TFS e TFR, pagamenti in ritardo fino a 7 anni, CGIL: "Un furto ai danni dei lavoratori"

TFS e TFR, pagamenti in ritardo fino a 7 anni, CGIL: "Un furto ai danni dei lavoratori"

I pagamenti del TFS e del TFR nei confronti dei dipendenti pubblici vanno a rilento, con ritardi che arrivano perfino a 7 anni. CGIL chiede un intervento immediato.

Per la liquidazione del TFS e del TFR i dipendenti pubblici devono aspettare anni, fino a 7 secondo i sindacati, che definiscono questo ritardo insostenibile “un furto ai danni dei lavoratori pubblici”. In particolare CGIL (con FP CGIL, FLC CGIL, CGIL SPI e SILP CGIL), che ha avviato anche una petizione per chiedere il pagamento e si dichiara pronta a proseguire la vertenza anche con un ricorso giudiziale.

Anche perché sull’argomento si è già espressa perfino la Corte Costituzionale, dichiarando illegittima questa eccessiva dilatazione dei tempi di pagamento.

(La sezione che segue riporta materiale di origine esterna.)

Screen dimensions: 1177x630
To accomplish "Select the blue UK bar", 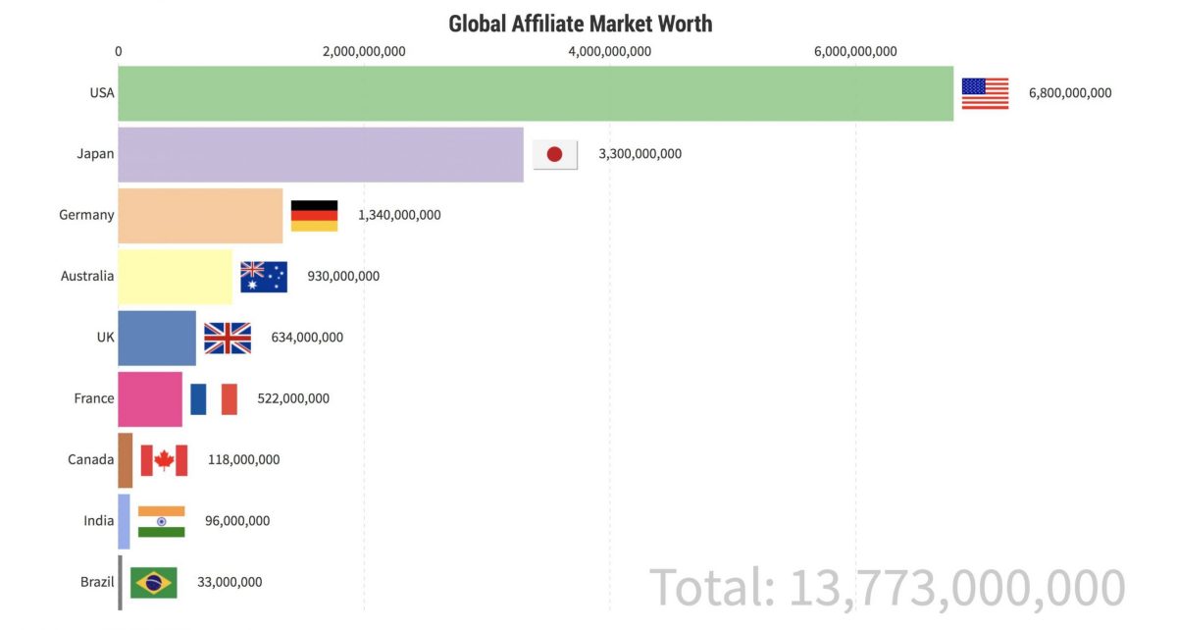I will 157,338.
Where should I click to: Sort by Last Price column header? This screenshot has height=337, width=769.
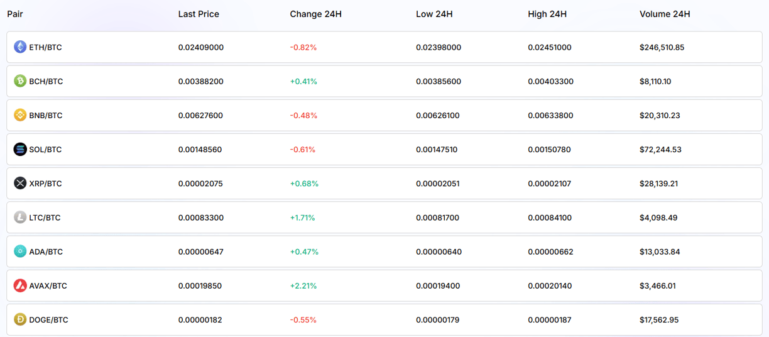199,14
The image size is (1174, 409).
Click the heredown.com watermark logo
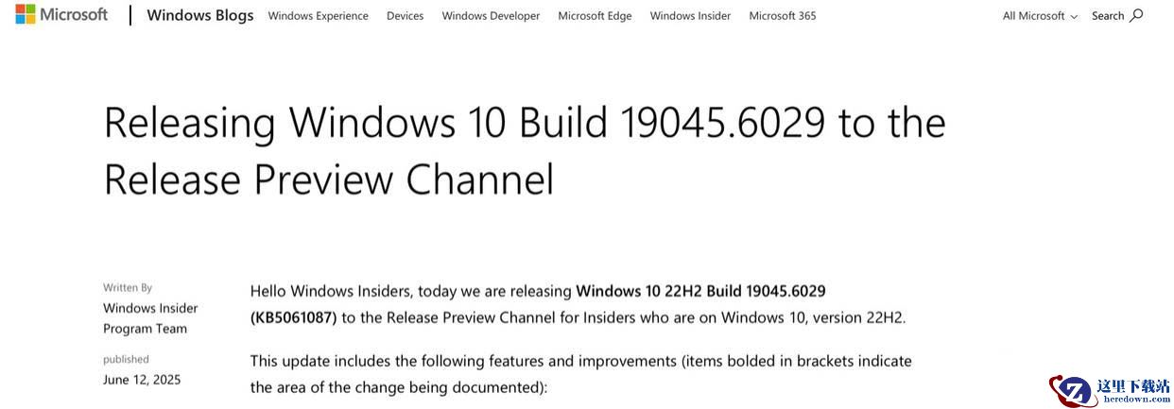tap(1110, 390)
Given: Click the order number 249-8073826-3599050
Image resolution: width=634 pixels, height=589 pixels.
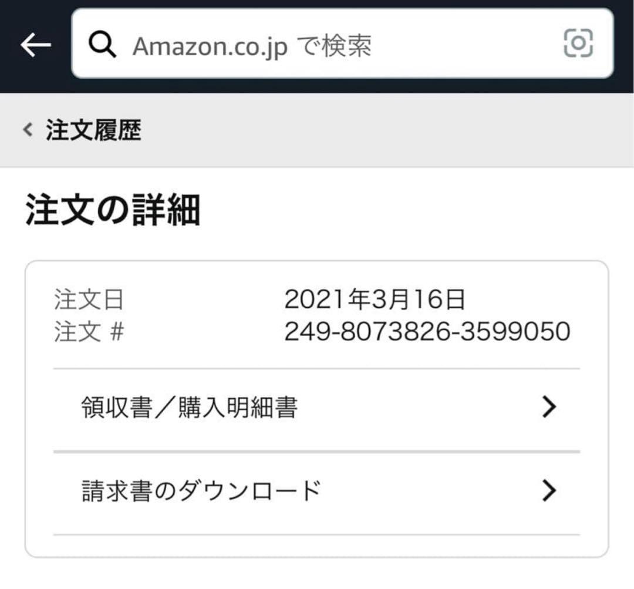Looking at the screenshot, I should tap(427, 331).
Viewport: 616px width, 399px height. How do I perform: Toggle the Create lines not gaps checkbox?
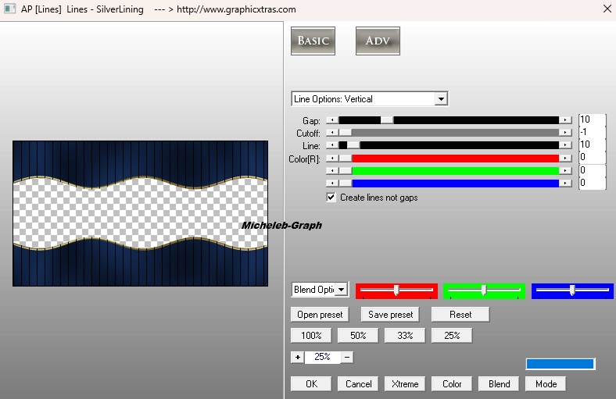click(x=331, y=198)
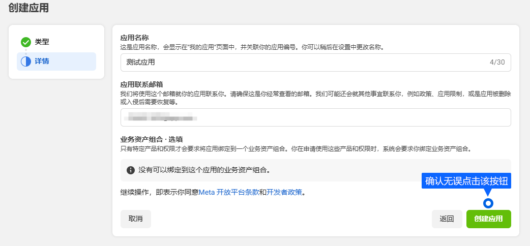Click the 创建应用 page heading
The image size is (530, 246).
29,8
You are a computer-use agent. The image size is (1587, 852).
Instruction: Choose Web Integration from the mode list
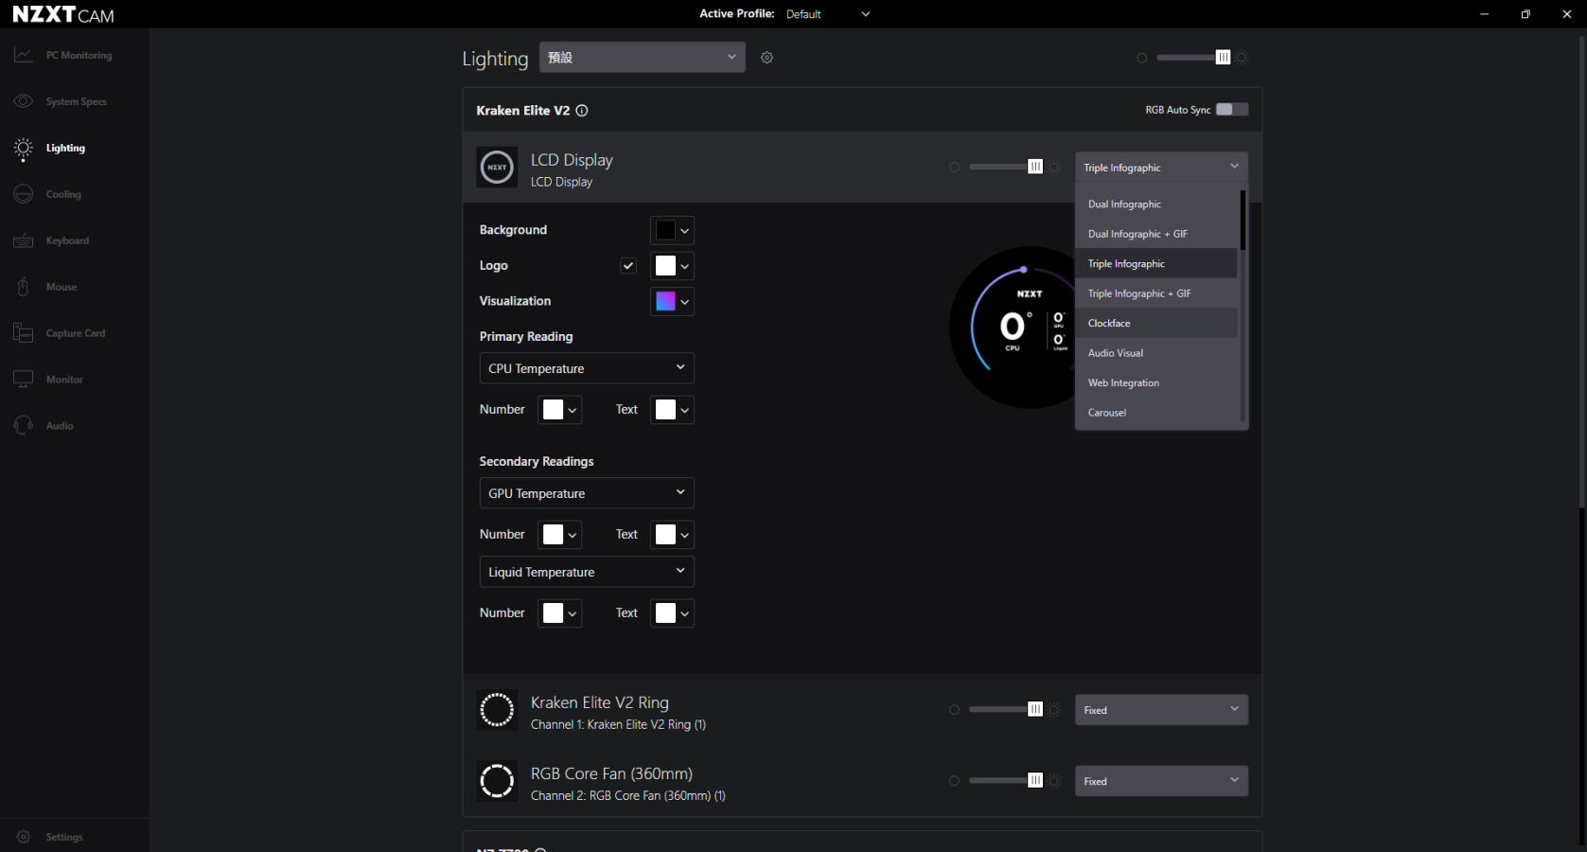[x=1123, y=383]
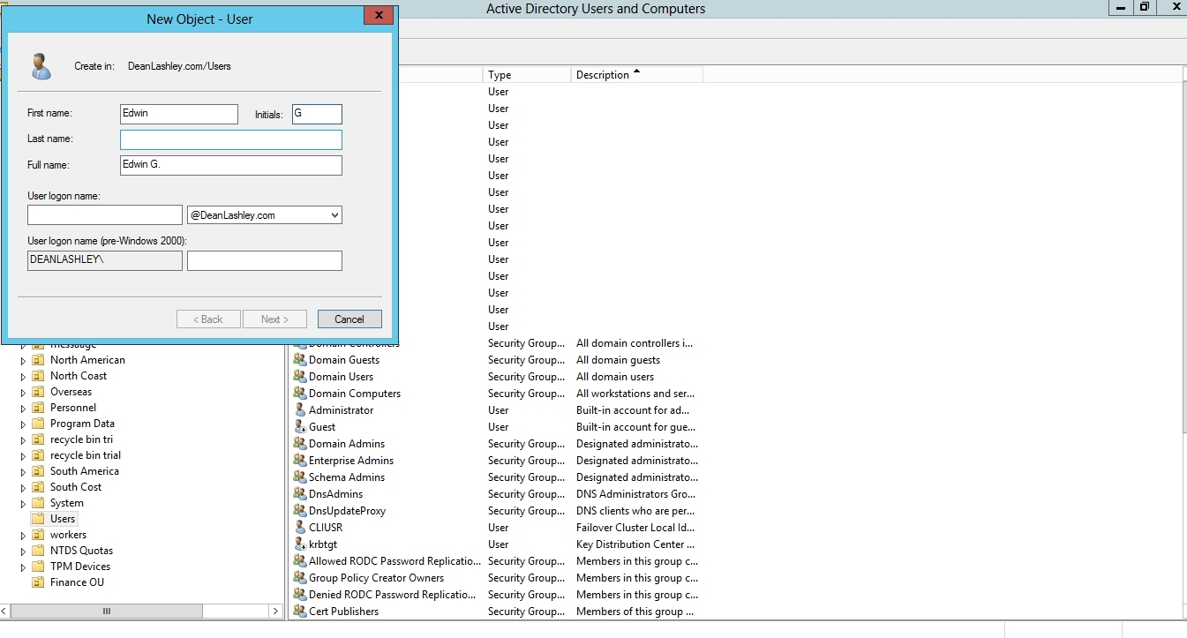Click the Cert Publishers group icon
This screenshot has height=638, width=1187.
click(x=300, y=612)
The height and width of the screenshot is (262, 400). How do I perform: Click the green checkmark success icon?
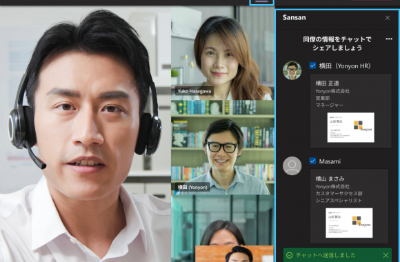(289, 255)
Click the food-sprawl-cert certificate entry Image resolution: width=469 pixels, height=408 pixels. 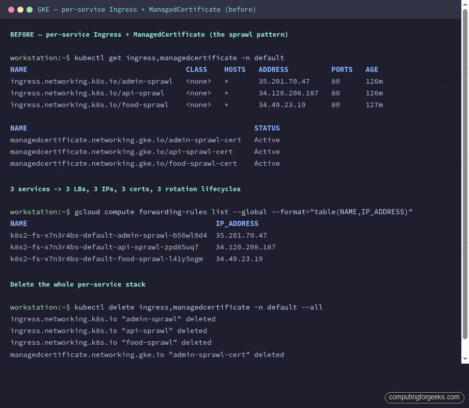[x=123, y=163]
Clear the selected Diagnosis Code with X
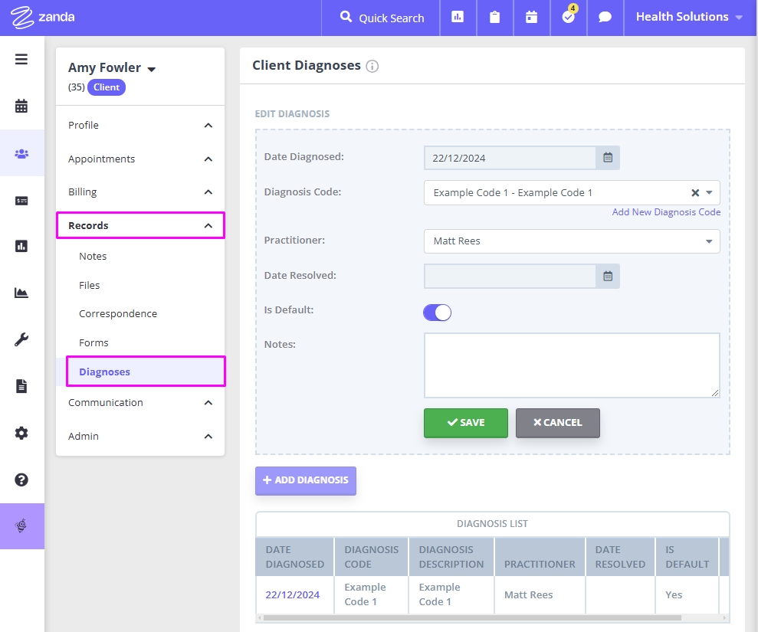758x632 pixels. 695,193
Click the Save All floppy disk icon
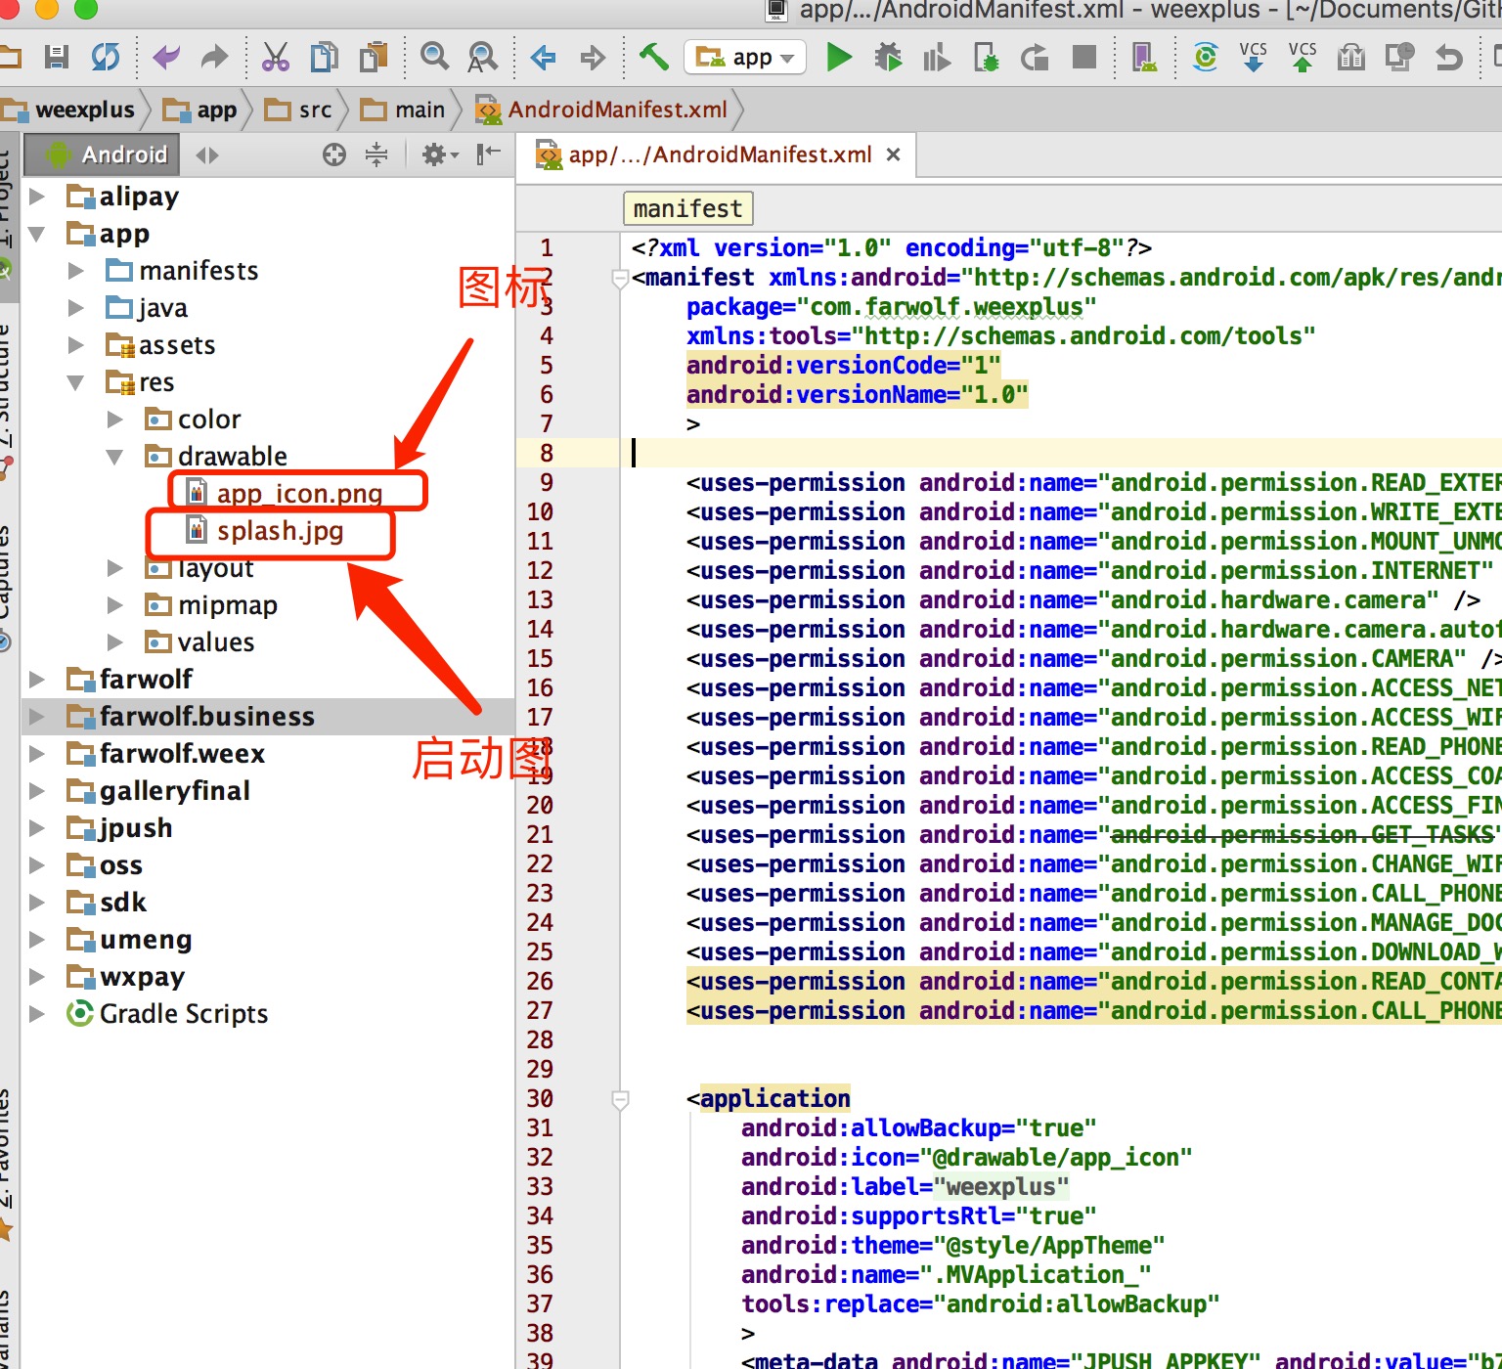 click(x=57, y=58)
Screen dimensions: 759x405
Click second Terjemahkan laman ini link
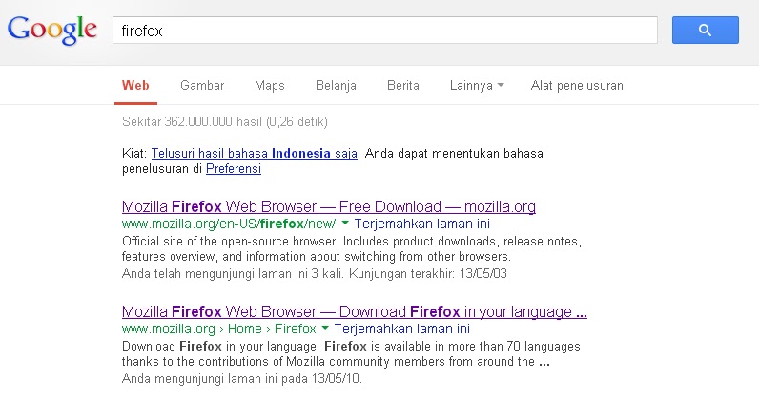coord(402,329)
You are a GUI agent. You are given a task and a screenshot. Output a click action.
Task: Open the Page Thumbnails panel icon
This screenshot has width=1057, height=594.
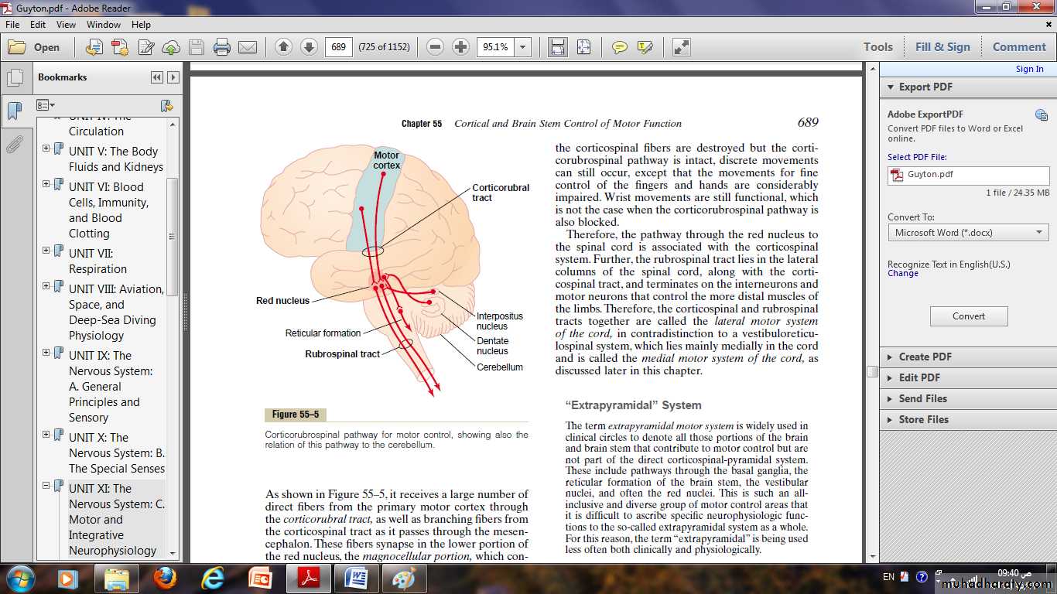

Un rallentamento che causa ingenti perdite economiche ai lavoratori, che nonostante ciò non hanno ricevuto alcuna risposta a ormai un anno dalla citata sentenza.

“Un furto ai danni dei lavoratori pubblici”

Riprendendo le parole delle Confederazioni sindacali, il ritardo nella liquidazione del TFR e del TFS appare come un furto, perché i lavoratori sono privati (per lunghe tempistiche peraltro) di una porzione della retribuzione, su cui non possono fare affidamento per le spese pianificate, dovendo anticipare denaro dalle proprie tasche senza sapere quando avverrà la restituzione.

Ovviamente il TFR e il TFS non sono uguali per tutti i lavoratori pubblici, dipendendo tra le altre cose dagli anni di servizio, ma proviamo a farci un’idea - assolutamente generica - del danno per il personale.

Riportiamo di seguito un esempio del danno economico subito dai lavoratori pubblici che sono ancora in attesa della liquidazione del Trattamento di fine servizio (TFS). In particolare, si tratta della tabella elaborata dall’ufficio politiche previdenziali di CGIL, prendendo in considerazione la data di cessazione nel 2022 e 43 anni di servizio.

RetribuzioneTFS nominaleTFS realePerdita nom/realeMancato rendimentoPerdita complessiva
30.000 86.000 73.340 12.660 5.298 17.958
40.000 114.667 97.252 17.415 7.895 25.310
60.000 172.000 144.559 27.441 13.849 41.290

Tutti i dati sono da intendersi in euro.

La sentenza della Corte Costituzionale

Come anticipato, sui ritardi di liquidazione del TFR e del TFS in favore dei dipendenti pubblici si è espressa un anno fa la Corte Costituzionale. Quest’ultima, con la sentenza n. 130/2023, ha dichiarato illegittimo il differimento della corresponsione dei Trattamenti di fine servizio o fine rapporto spettanti ai dipendenti pubblici. Come parti integranti della retribuzione, infatti, devono essere giusti non soltanto nell’ammontare, ma anche nelle tempistiche.

Il principio costituzionale della giusta retribuzione “si sostanzia non solamente nella congruità dell’ammontare corrisposto, ma anche nella tempestività della erogazione” scrivono i giudici, che invitano il legislatore a intervenire per trovare una soluzione consona rispetto alla programmazione economico-finanziaria dello Stato, ma ispirata ai principi di adeguatezza della retribuzione, ragionevolezza e proporzionalità.

La richiesta di pagamento immediato

La richiamata sentenza del 2023 non ha per il momento avuto alcun effetto tangibile sulla corresponsione del TFR e del TFS, come ricordato da CGIL “A più di un anno dalla sentenza, nessuna azione concreta”, accusando il governo di “fare cassa sulle spalle dei lavoratori pubblici”. Parole senza dubbio dure, presumibilmente dovute a un’insofferenza prolungata e intensificata dalla mancanza di risposte. Per i lavoratori pubblici questo è un problema più che urgente, motivo per cui CGIL chiede a grano voce il pagamento immediato dei trattamenti economici nei confronti degli aventi diritto.

Per sostenere la richiesta le Confederazioni sindacali hanno avviato una petizione, dichiarandosi pronte ad agire in giudizio in mancanza di risultati. I ritardi nel pagamento del TFS e del TFR, inoltre, si sommano a ulteriori difficoltà per i dipendenti pubblici che hanno finito di lavorare, tra cui i tagli alle pensioni.